Yes, Singapore has about 150 malls but many serve local communities with only a handful that are strong enough to capture the attention of tourists, Mr Lee said.
Jewel, which will be funded and operated by the new joint venture firm with CapitaMalls Asia, plans to be different, he said, though the retail mix has not been finalised.
Throwing his weight behind the project, Transport Minister Lui Tuck Yew, who was the chief guest at yesterday's event, said: "We are operating in a dynamic and increasingly competitive environment. Passengers today are spoilt for choice as air hubs around the world actively pursue new ways to boost their appeal as destinations and as transit points."
Jetstar Asia's chief executive officer Bara Pasupathi agreed, noting the development of Jewel would "better serve the sophisticated taste of travellers in the region".
Renowned architect Moshe Safdie, 76, the man behind Marina Bay Sands who is leading the design team for Jewel, has big dreams for the project.
Mr Safdie, who also attended the ground-breaking, said: "I would like to think that in four years, people outside Singapore will say to their friends, 'When you go to Singapore and land at Changi, don't dare to leave the airport before you visit Jewel'. Or better still, perhaps say 'You must fly to Singapore or travel to Singapore because you've got to see that Jewel'."
The Jewel and T1 expansion
When completed by 2018, Changi Airport's "Jewel", which is being constructed alongside the expansion of Terminal 1, will offer travellers and visitors new and upgraded facilities.
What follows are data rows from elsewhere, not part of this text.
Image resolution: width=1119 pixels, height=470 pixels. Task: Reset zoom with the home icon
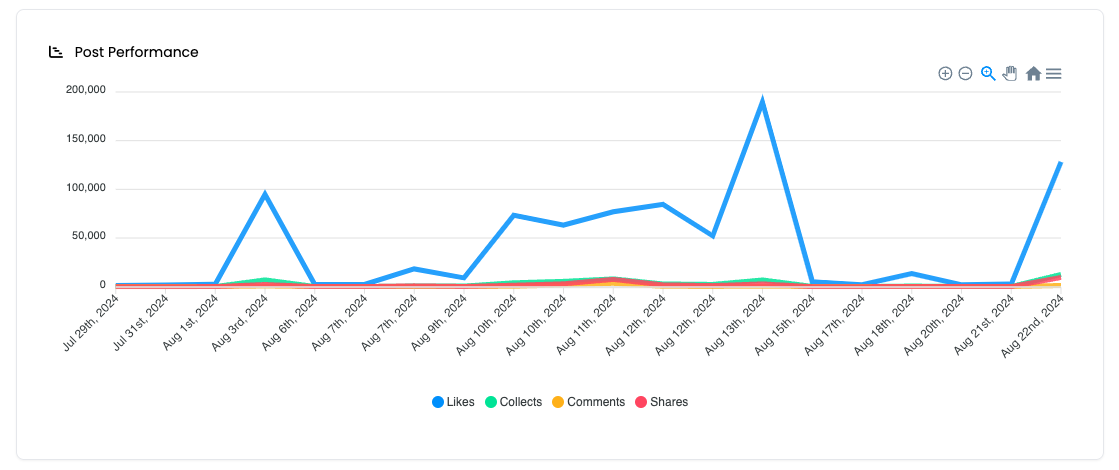tap(1033, 73)
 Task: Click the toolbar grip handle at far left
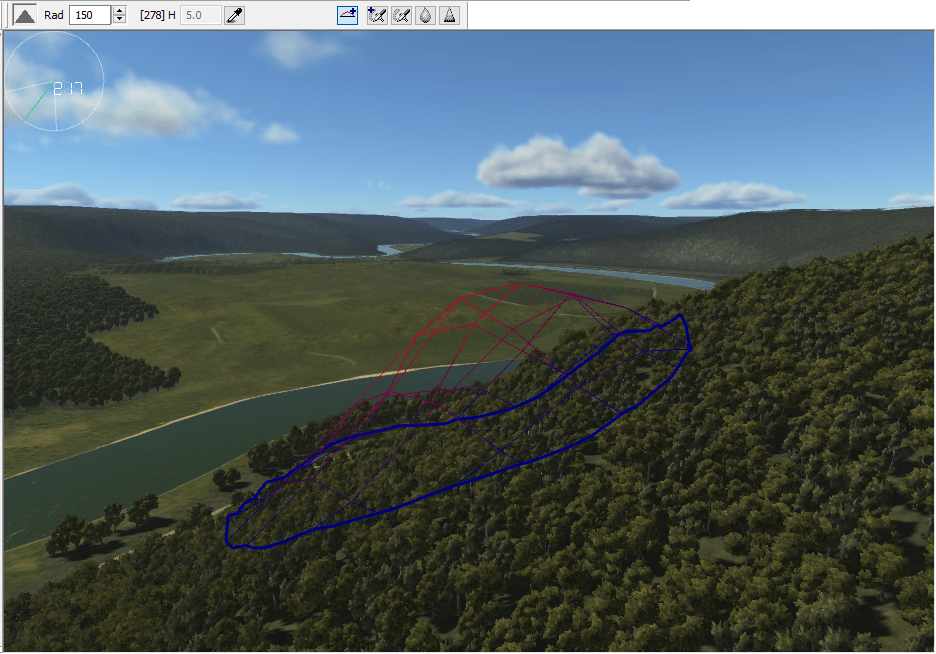tap(5, 15)
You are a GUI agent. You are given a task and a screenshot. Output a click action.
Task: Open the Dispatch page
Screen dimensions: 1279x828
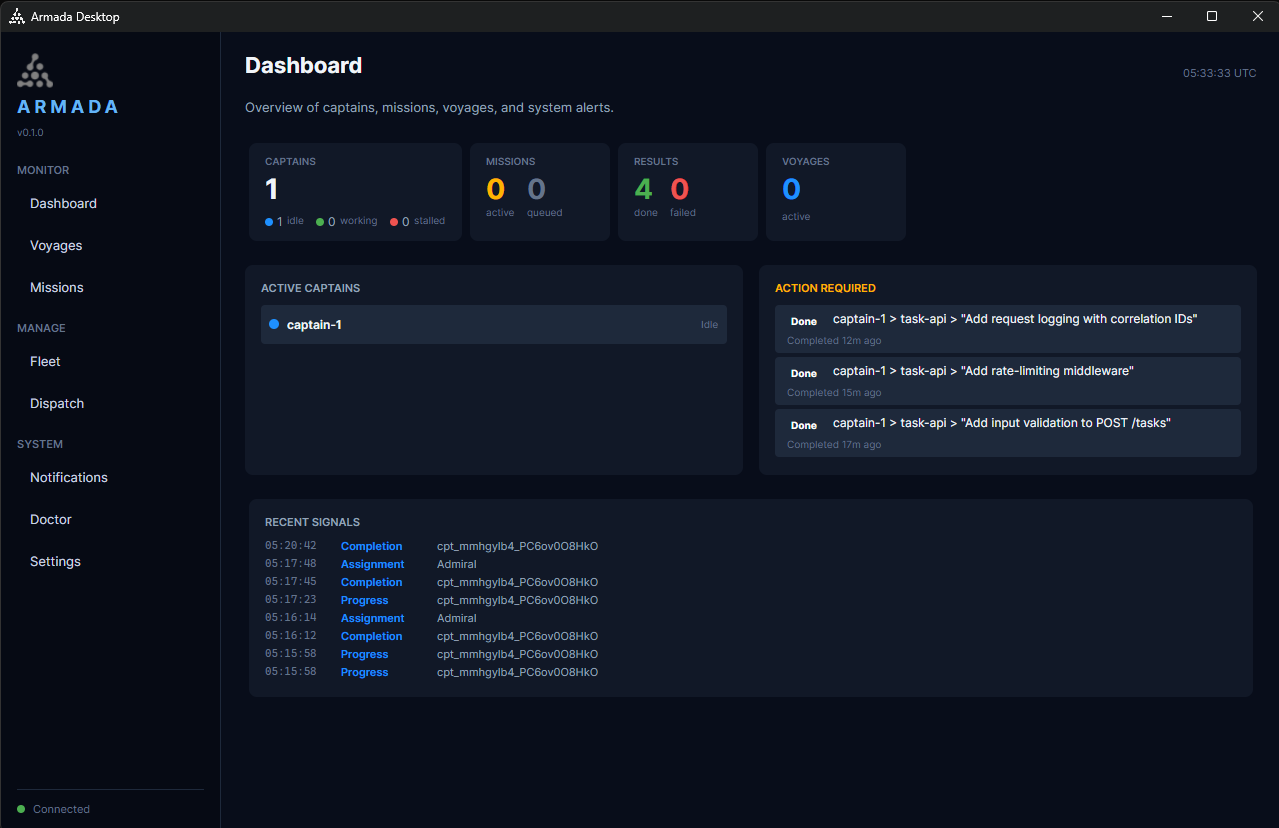pos(56,403)
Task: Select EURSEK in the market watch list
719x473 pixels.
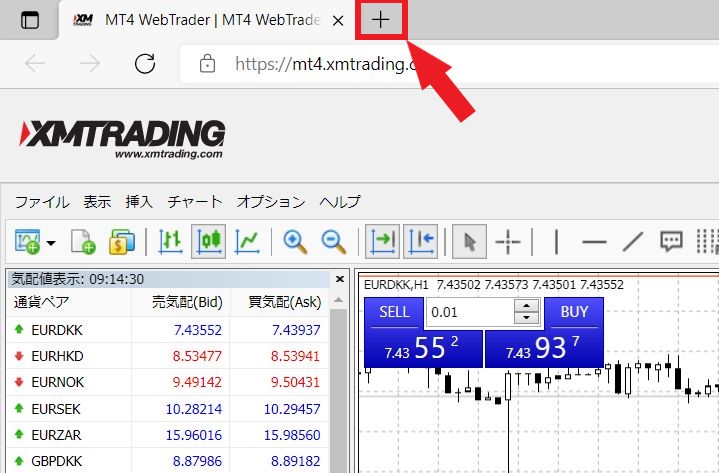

Here are some of the highlights of the Jewel and the Terminal 1 expansion:
- A 40m indoor waterfall said to be the highest of its kind in the world.
- A five storey garden with thousands of trees, plants, ferns and shrubs.
- About 300 shops.
- A lounge with dedicated services for fly-cruise and fly-coach passengers. For example, a traveller who flies into Singapore and has a cruise to catch, can pick up his boarding pass and check his bags in at the airport.
- A 130-room hotel.
- An air-conditioned pedestrian bridge linking Jewel to terminals 2 and 3.
- A bigger taxi waiting area and more pick-up bays.
- More vehicle lanes at the Terminal 1 departure area.
- A bigger area for arriving passengers waiting for their bags. There will be 10 baggage belts, compared with eight now.
- More check-in rows at the departure hall. About 110 self-service check-in kiosks and 60 self-service bag drop counters will be provided.